= Assignment =
Could you copy every line of the data that contains the word "computer"?

= Working data =

= Beginning of Section =

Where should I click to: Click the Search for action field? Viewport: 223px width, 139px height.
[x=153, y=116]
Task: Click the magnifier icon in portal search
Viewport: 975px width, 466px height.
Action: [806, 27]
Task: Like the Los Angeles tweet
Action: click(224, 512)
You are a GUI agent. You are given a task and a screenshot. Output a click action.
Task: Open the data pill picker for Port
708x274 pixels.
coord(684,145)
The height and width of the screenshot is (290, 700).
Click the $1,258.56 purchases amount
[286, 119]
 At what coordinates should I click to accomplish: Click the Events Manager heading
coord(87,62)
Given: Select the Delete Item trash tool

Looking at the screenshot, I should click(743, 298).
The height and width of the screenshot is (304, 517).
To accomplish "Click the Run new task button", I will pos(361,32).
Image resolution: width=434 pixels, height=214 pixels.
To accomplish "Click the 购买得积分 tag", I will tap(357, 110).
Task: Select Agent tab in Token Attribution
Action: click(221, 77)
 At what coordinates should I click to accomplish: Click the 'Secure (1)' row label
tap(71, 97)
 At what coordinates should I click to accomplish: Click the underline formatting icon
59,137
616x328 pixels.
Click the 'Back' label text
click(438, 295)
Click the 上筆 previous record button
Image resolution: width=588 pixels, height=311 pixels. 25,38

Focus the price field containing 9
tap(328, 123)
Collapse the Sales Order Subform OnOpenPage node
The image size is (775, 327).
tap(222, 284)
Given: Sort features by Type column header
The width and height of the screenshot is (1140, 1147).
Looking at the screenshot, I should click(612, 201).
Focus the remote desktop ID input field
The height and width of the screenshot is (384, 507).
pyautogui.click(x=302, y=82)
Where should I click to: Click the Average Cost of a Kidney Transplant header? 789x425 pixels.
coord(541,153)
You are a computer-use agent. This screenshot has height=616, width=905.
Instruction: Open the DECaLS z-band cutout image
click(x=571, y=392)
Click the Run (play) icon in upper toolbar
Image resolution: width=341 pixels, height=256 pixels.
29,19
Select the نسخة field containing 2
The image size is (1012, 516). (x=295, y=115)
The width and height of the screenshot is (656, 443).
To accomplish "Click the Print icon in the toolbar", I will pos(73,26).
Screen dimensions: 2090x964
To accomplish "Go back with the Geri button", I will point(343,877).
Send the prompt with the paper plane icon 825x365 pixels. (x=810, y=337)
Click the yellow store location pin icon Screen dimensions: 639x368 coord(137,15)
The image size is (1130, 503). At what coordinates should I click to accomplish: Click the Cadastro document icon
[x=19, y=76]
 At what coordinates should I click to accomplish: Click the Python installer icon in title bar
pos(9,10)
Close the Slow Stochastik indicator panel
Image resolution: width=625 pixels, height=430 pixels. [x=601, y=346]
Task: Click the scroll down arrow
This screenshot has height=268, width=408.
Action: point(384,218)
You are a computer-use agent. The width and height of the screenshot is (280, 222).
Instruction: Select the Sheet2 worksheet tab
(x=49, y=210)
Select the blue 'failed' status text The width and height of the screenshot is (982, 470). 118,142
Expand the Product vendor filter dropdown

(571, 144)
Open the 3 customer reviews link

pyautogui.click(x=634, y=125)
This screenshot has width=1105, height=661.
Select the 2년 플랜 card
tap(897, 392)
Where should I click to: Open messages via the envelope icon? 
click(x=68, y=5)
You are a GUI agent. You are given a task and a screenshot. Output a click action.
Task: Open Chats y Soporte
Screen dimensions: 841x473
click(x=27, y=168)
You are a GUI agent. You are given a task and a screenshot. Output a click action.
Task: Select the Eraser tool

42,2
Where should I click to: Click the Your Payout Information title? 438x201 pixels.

= End of Section =

= Finished task =
You are a computer-use agent. This screenshot has height=616, width=905.
You are a computer-use agent. The width and height of the screenshot is (280, 222).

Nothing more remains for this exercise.